Once they have been adopted, by-laws cannot be suspended—not even by a unanimous vote. They can, however, be amended and changed to meet new circumstances.
Every member should have a copy of the by-laws, and a part of one meeting each year should be set aside for reviewing the by-laws and a general discussion of the basic procedures of the organization. By-laws may be changed according to the rules for amendment (which are within).
Sample By-laws from How to Form Your Own Nonprofit Corporation, by Anthony Mancuso The details of by-laws will differ from one organization to another, but they will usually look something like the following:
Article I—Name and Principal Office
The name of the organization, county and state where the principal office is located.
Article II— The Purpose
A standard statement of purpose (mission statement), specific objectives and purposes. It is wise in your by-laws to go into some detail with your goals, etc. (unlike with your articles of incorporation).
Article III
· Sec. 1—Number of Directors
Insert the number of directors that will serve on your board. Make sure the number you specify is in compliance with the law. For Georgia, you must have one or more board members.
· Sec.2—Director's Term
The term of office for the directors should be set: it can be any number of years and directors may serve successive terms.
· Sec. 3—Quorum
There should also be a statement indicating the requirements for a quorum.
· Sec. 4—Meeting Structure
Additionally, many nonprofits will specify Roberts' Rules of Order as the formal procedure format for proposing, approving and tabling motions. The smaller the organization, the less need exists for this formality.
Article IV—Designation of Officers
This section provides the four standard offices on the board (president, vice president, secretary and treasurer).

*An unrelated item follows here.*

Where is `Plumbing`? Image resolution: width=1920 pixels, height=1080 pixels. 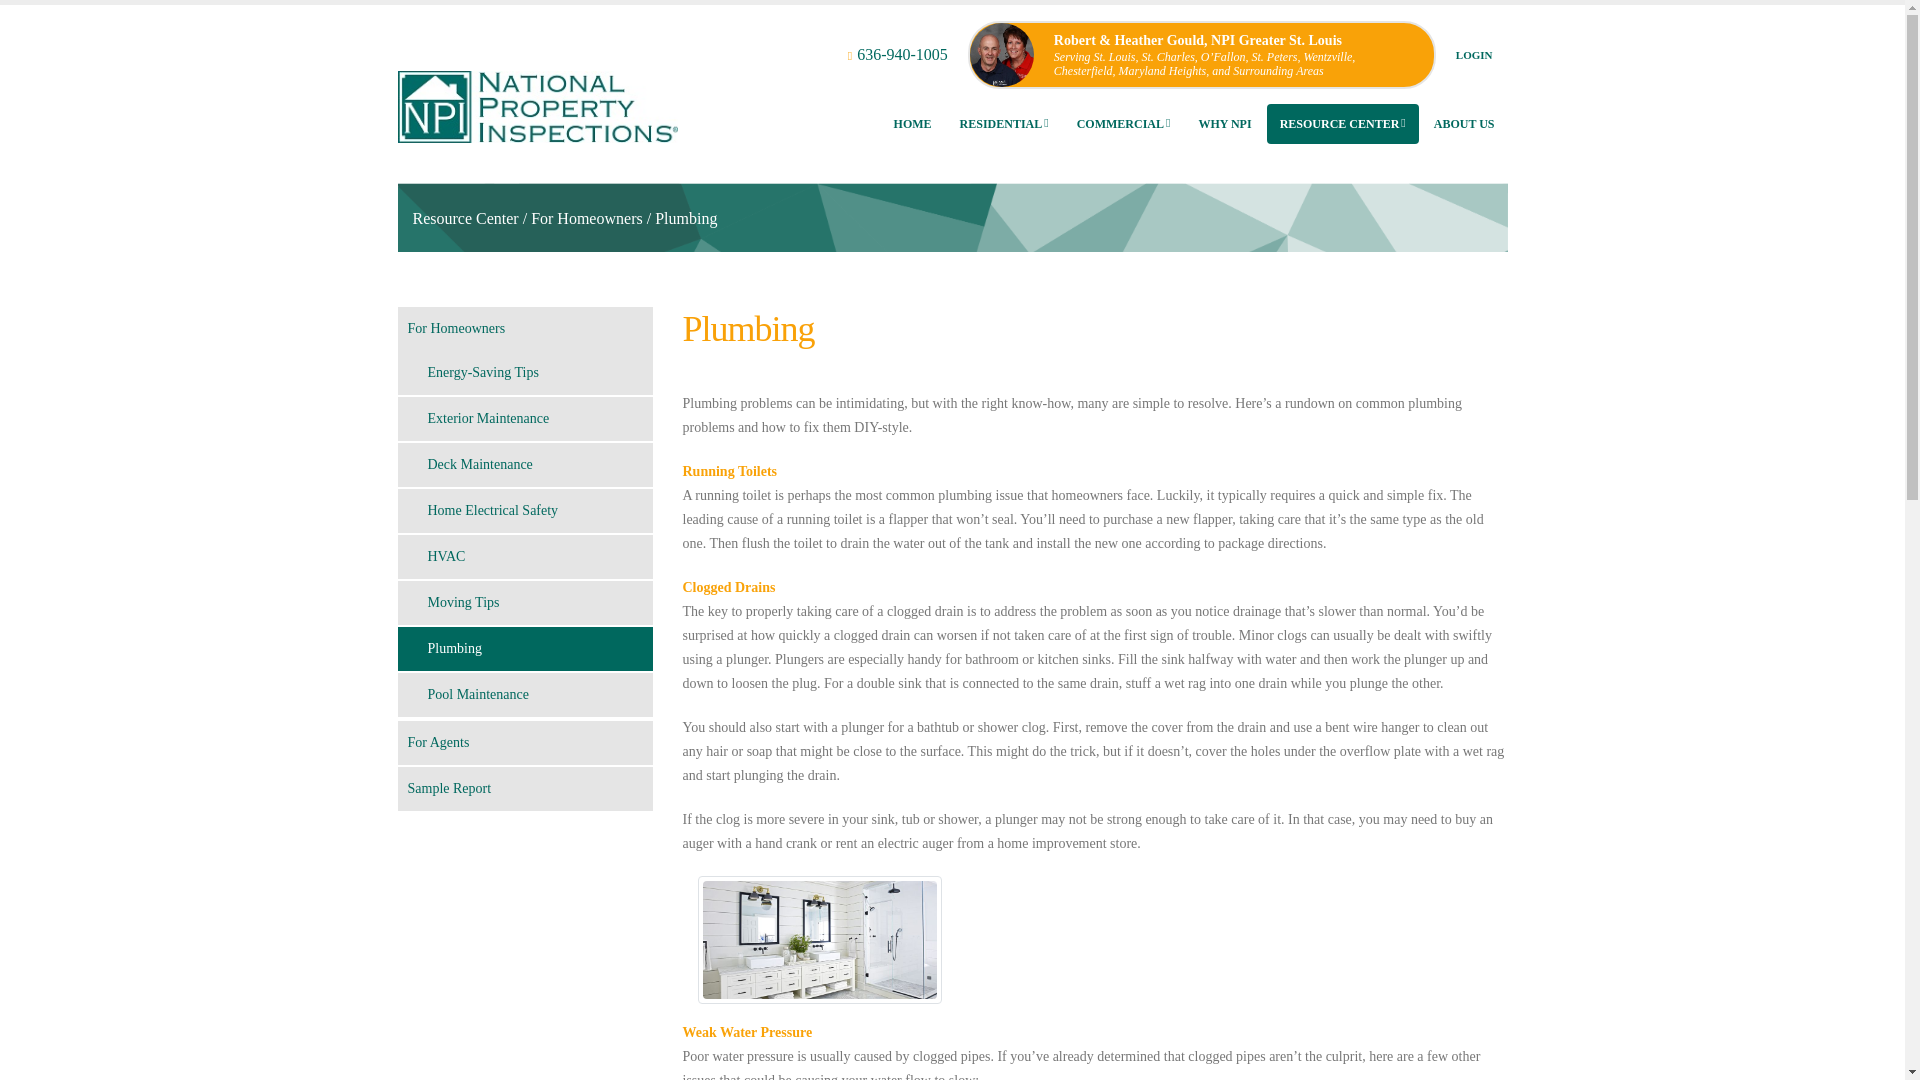 Plumbing is located at coordinates (685, 218).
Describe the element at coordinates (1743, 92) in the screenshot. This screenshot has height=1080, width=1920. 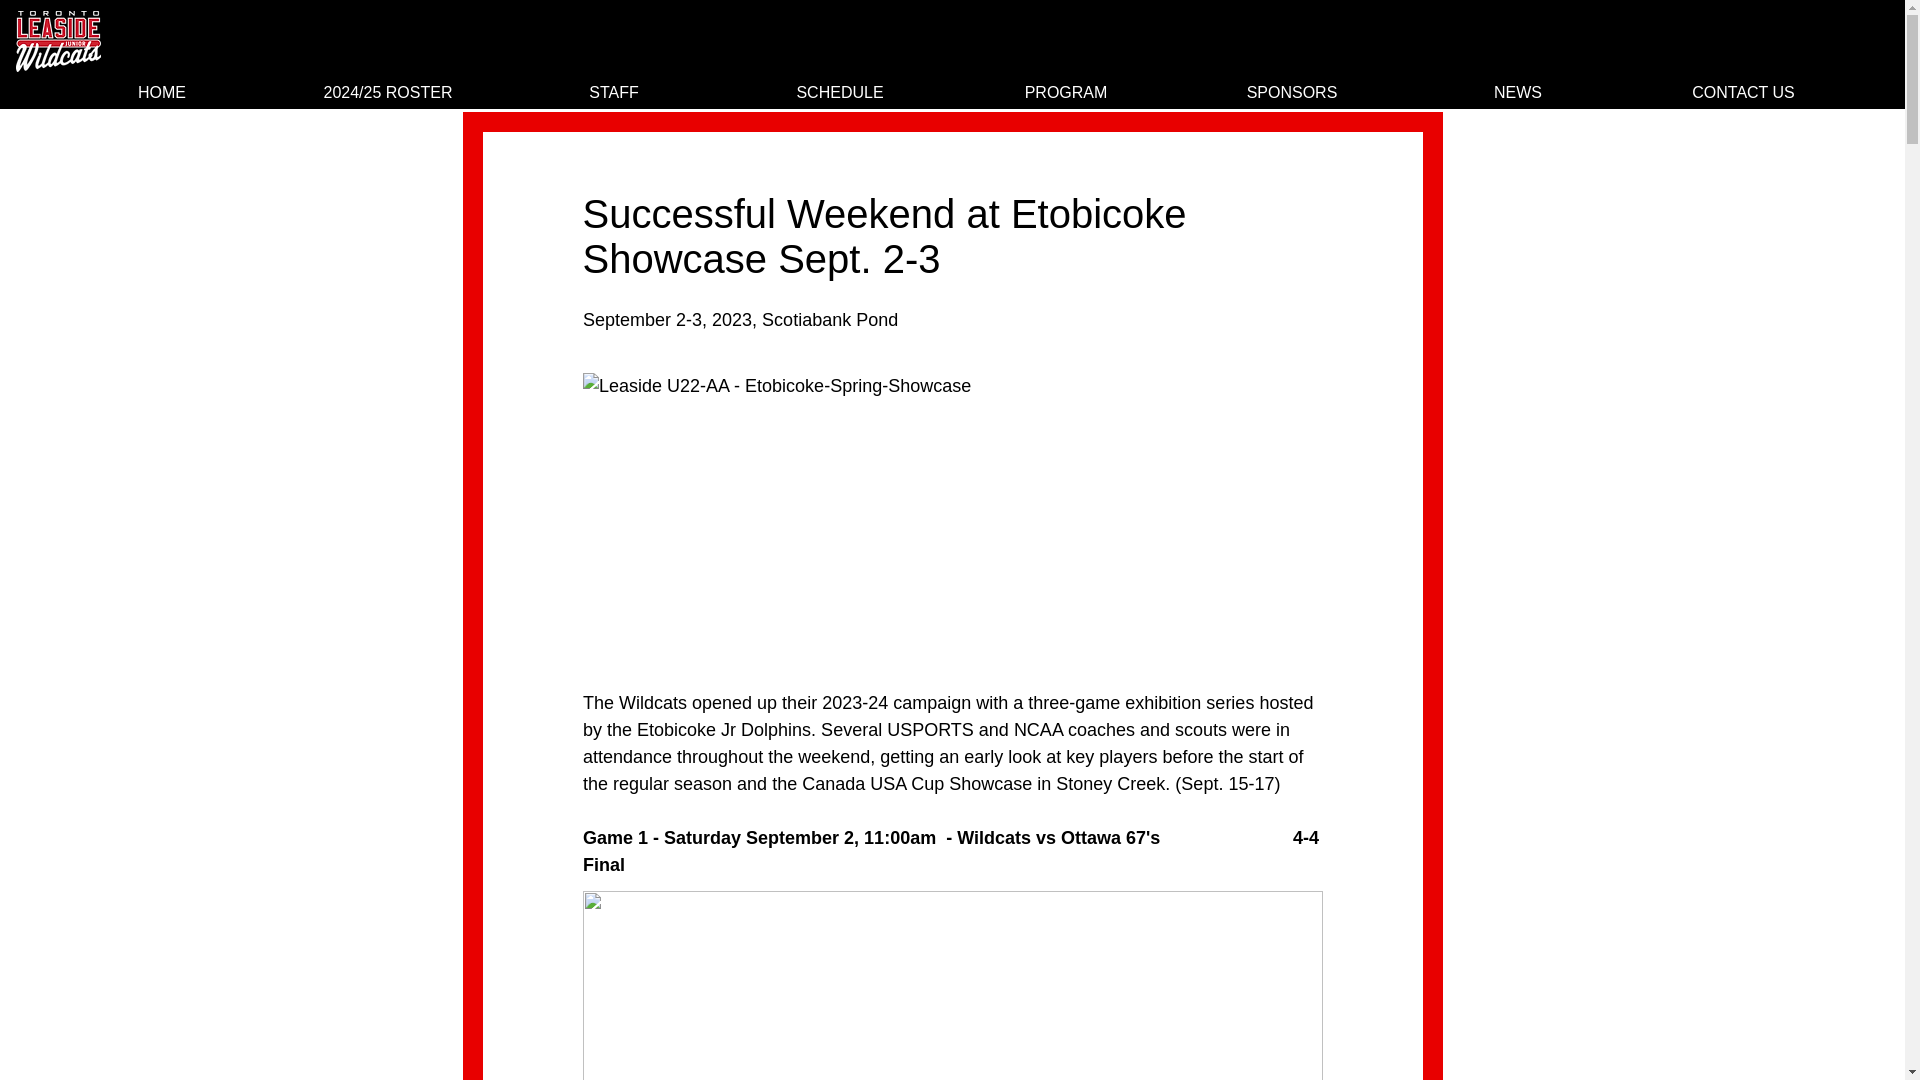
I see `CONTACT US` at that location.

Article V—Executive Committee of the Board
This section allows the board to appoint an executive committee of directors to make major management decisions for the organization.

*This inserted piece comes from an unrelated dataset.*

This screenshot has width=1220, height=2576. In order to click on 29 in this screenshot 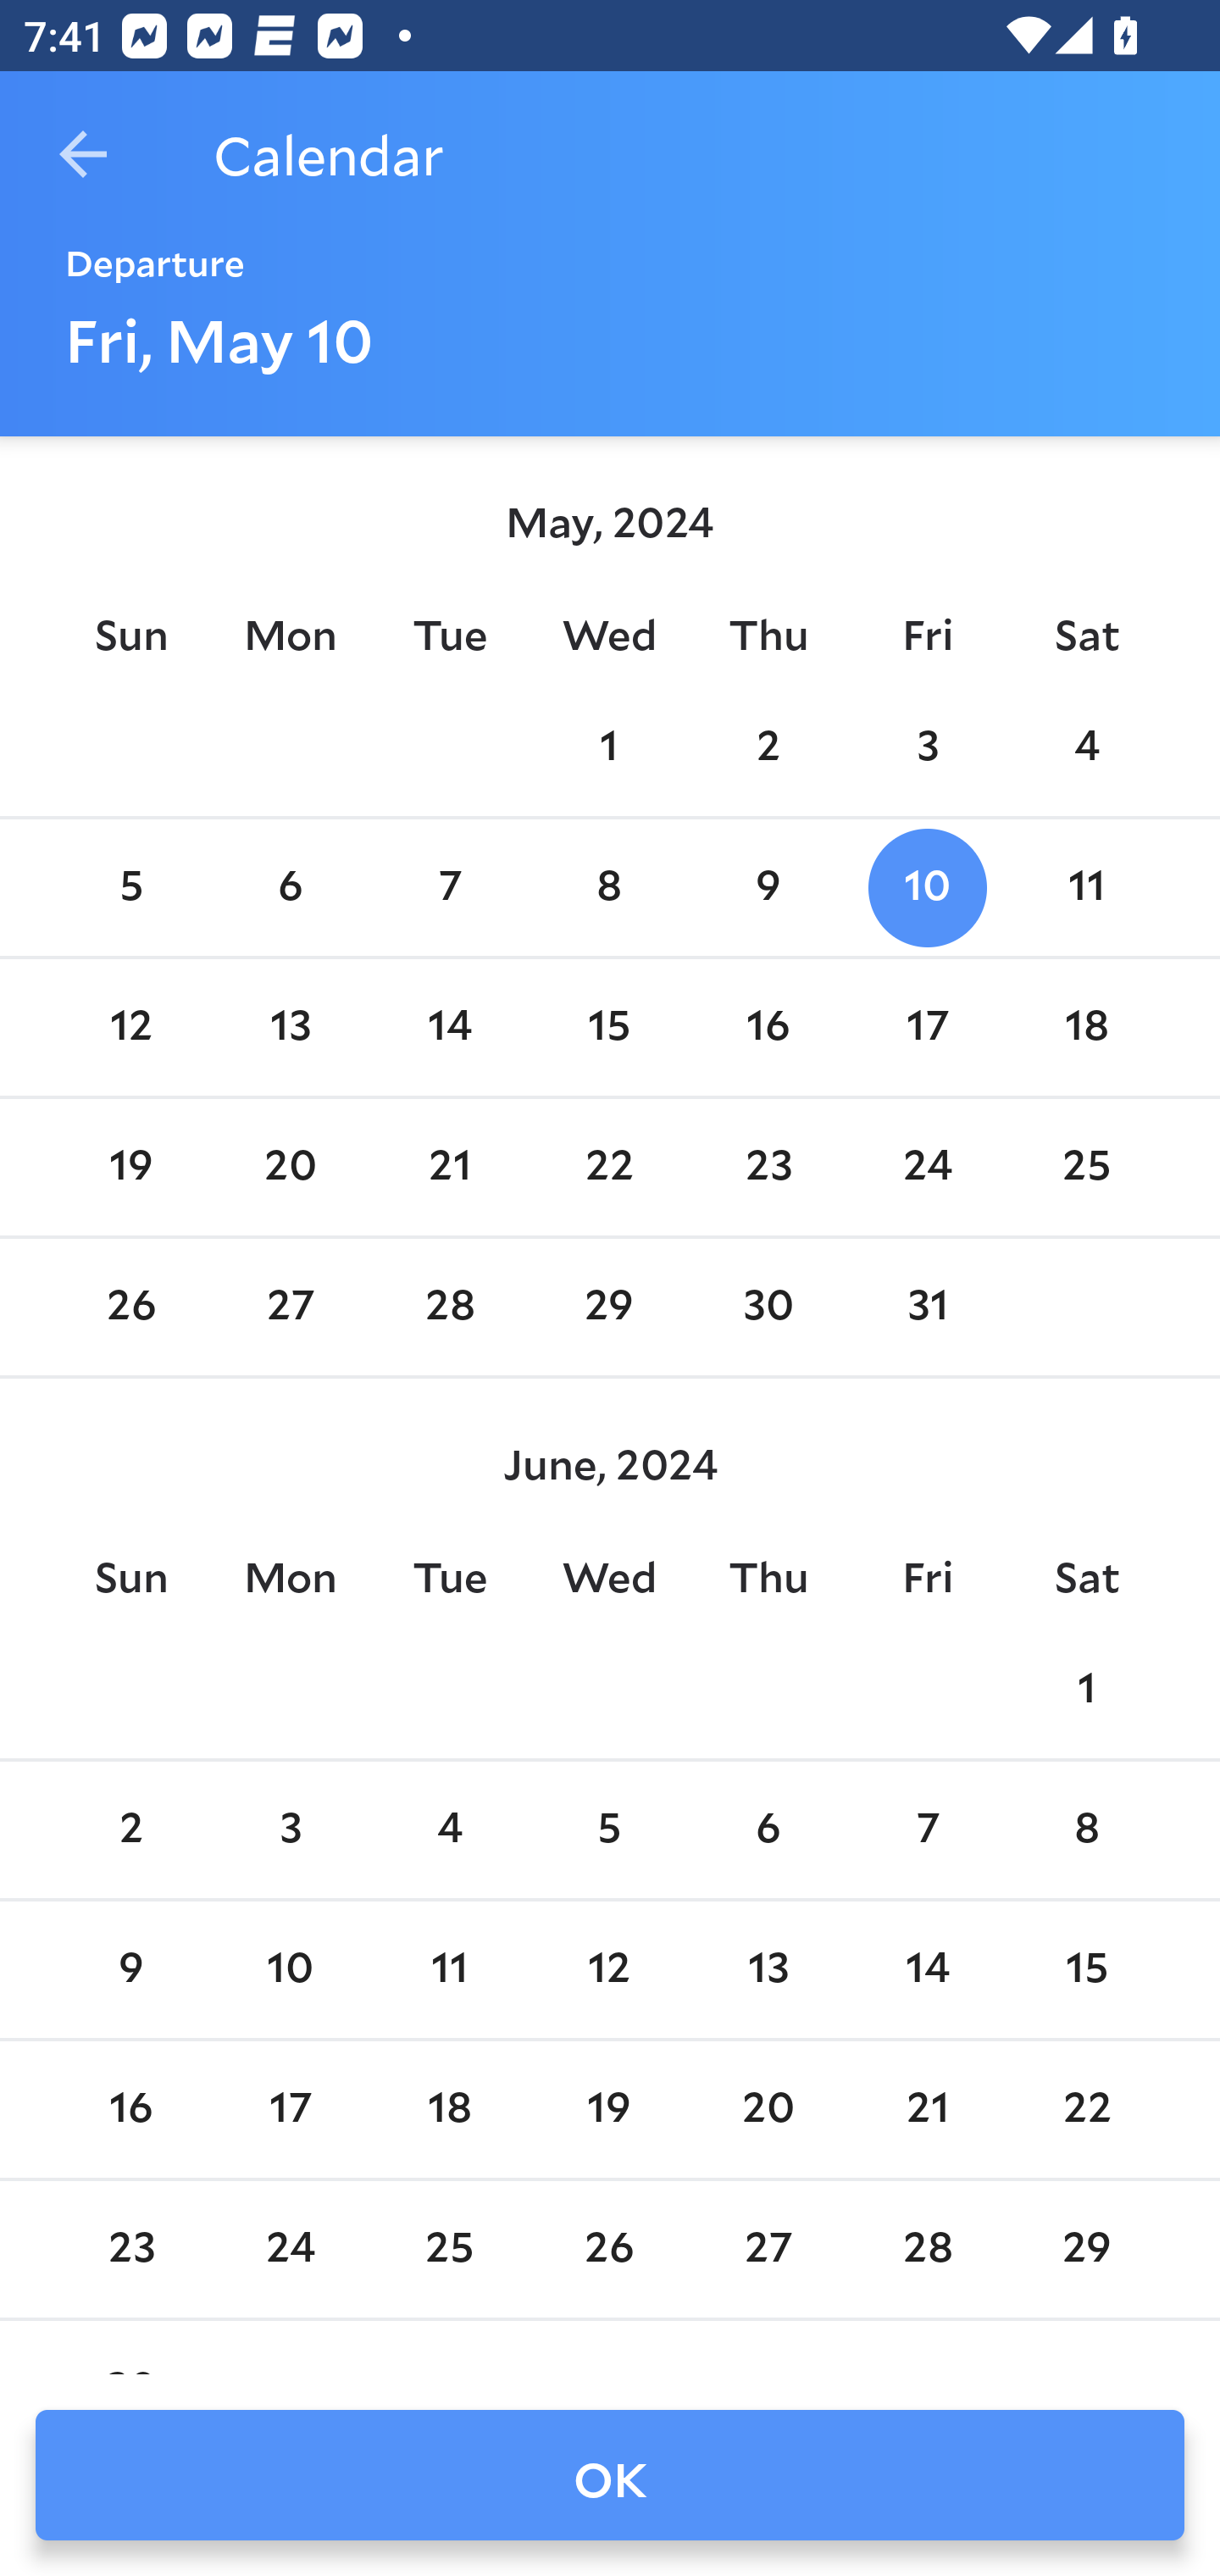, I will do `click(609, 1308)`.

Article VI—Director and Member Inspection Rights
This provision provides for both director and membership inspection of the organization's books and records. With this comes the requirement of filing annual or periodic financial reports to the Secretary of State.
Article VII—Tax Provisions
The various sections in this article contain language that will help you show the IRS and the Georgia Revenue Department that you will qualify for tax-exempt status. For example, your organization would guard against lobbying unless under the appropriate code, or it would protect the organization from private inurement, etc.
Article VIII—In-Effect
This article will state when the by-laws will be in effect.
Article IX—Amendments
Recommendations to change or amend the by-laws should be specifically stated. Usually the change will be in effect after it is approved by a two-thirds vote of the members at a regular meeting of the organization (although this may be set as a majority vote of the board).
Many organizations require that proposed amendments must be sent to all members ten days before the meeting at which they are to be considered for adoption.
If your group has membership or any other such distinguishing feature, it should be stated and provided for in the by-laws. After all articles and sections are agreed upon, the end of the by-laws should also include a statement of approval signed by each board member.
By-laws differ for each organization. However, this format has been offered to stimulate your thinking on the different components that should be included within your organizations' by-laws. Before creating your own, it would be profitable to look at several organizations' by-laws as examples.